* What you have to do *
One figure is wanted here: how many lines in the entries hold the word "column".

* The input *
□ □ □ □ □

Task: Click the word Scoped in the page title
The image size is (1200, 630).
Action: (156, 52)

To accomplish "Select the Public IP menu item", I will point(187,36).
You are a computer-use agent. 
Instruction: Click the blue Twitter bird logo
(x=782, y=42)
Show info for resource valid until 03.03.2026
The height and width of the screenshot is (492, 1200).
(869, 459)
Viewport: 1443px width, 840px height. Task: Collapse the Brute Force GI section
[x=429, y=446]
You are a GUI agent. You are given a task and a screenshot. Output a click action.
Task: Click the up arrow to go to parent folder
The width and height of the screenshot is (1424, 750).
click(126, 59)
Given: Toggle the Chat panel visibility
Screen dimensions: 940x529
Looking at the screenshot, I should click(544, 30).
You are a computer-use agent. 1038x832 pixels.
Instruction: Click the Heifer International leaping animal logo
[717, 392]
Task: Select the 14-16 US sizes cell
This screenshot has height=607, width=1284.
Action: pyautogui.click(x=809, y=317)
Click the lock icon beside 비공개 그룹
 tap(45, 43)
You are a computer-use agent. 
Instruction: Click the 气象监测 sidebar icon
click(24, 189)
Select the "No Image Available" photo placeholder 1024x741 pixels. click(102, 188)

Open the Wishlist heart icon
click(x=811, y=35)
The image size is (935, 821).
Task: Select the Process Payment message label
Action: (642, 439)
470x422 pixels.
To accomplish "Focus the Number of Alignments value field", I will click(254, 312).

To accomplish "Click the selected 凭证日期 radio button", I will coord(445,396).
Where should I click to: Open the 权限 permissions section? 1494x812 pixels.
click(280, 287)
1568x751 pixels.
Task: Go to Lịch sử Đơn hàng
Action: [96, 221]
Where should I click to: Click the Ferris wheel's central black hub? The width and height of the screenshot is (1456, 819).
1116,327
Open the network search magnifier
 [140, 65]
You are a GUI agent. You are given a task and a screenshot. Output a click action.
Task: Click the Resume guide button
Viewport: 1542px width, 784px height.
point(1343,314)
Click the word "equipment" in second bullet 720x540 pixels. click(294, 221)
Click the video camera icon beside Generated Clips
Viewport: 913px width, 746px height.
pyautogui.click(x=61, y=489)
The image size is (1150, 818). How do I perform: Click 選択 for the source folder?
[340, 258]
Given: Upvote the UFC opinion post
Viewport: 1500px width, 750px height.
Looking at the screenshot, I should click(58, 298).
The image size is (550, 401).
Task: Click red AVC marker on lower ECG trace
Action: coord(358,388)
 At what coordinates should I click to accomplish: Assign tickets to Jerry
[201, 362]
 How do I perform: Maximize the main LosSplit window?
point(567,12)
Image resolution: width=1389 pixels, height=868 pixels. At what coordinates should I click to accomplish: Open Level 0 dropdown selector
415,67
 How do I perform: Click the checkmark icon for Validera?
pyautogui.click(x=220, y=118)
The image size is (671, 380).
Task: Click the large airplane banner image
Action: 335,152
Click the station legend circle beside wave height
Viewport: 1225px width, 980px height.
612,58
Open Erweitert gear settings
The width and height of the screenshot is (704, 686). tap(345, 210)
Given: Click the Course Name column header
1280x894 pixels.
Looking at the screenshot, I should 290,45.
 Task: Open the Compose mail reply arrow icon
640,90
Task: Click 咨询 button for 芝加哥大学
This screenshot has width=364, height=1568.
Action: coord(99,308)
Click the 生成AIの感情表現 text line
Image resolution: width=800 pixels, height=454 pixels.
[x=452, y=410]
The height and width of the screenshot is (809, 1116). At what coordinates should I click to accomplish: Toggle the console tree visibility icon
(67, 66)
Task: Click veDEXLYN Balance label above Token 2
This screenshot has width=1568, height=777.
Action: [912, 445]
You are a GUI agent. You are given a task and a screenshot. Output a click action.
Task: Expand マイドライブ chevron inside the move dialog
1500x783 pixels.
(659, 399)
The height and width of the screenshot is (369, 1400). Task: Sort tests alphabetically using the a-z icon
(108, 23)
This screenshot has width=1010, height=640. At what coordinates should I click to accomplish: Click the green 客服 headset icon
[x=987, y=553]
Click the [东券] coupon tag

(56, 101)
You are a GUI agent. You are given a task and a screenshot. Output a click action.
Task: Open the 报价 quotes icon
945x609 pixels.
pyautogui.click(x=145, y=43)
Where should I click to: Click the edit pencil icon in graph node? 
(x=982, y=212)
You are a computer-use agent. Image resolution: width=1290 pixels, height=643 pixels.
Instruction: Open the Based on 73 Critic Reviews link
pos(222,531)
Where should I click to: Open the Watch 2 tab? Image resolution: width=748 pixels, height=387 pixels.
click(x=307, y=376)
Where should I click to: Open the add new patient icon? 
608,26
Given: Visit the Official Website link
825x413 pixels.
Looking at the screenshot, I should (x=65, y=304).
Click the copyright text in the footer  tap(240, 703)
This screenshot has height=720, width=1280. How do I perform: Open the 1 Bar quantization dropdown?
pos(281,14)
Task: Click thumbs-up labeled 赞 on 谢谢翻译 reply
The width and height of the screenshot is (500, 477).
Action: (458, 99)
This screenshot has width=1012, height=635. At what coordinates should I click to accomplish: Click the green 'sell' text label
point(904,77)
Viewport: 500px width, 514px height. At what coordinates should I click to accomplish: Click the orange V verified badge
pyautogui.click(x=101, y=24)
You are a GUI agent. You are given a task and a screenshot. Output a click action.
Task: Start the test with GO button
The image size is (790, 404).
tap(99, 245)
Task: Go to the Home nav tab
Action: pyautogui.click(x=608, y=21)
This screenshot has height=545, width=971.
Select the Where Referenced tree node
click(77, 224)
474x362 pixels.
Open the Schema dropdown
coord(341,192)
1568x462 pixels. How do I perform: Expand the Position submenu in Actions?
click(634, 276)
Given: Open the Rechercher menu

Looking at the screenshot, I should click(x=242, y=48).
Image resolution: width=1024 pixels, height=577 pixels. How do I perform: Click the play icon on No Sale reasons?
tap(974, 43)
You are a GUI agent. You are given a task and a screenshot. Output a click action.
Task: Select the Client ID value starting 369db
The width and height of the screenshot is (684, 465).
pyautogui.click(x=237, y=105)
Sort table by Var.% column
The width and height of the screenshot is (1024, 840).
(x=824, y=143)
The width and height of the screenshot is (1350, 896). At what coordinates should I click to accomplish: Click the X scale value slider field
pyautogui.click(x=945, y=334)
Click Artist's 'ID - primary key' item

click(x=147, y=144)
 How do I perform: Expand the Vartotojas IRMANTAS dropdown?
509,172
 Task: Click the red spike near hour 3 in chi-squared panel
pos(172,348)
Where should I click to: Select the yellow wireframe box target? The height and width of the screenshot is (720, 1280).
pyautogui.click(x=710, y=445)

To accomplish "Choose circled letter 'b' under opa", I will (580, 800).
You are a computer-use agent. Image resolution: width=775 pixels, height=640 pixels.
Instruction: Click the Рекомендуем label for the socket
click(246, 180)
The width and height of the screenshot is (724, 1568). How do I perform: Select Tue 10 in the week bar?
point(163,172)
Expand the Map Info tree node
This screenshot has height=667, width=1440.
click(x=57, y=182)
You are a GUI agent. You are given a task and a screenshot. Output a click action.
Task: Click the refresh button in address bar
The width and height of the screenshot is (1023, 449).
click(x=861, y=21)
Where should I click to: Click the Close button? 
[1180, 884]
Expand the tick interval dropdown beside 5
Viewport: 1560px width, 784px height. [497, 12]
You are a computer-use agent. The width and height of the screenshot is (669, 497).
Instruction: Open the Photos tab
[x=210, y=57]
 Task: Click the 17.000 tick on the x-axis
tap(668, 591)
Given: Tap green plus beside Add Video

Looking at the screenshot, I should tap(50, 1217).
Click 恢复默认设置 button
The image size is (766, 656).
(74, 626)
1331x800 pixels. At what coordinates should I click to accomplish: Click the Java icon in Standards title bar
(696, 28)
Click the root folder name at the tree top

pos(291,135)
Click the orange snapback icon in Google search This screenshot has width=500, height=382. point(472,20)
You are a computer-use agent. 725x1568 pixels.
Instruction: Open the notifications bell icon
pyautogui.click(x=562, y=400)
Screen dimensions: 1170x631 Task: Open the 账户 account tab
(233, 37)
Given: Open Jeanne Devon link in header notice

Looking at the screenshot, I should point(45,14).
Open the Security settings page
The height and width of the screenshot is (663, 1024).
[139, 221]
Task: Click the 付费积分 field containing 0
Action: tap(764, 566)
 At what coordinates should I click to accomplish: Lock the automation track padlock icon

□ □ □ □ □

* Problem solution *
2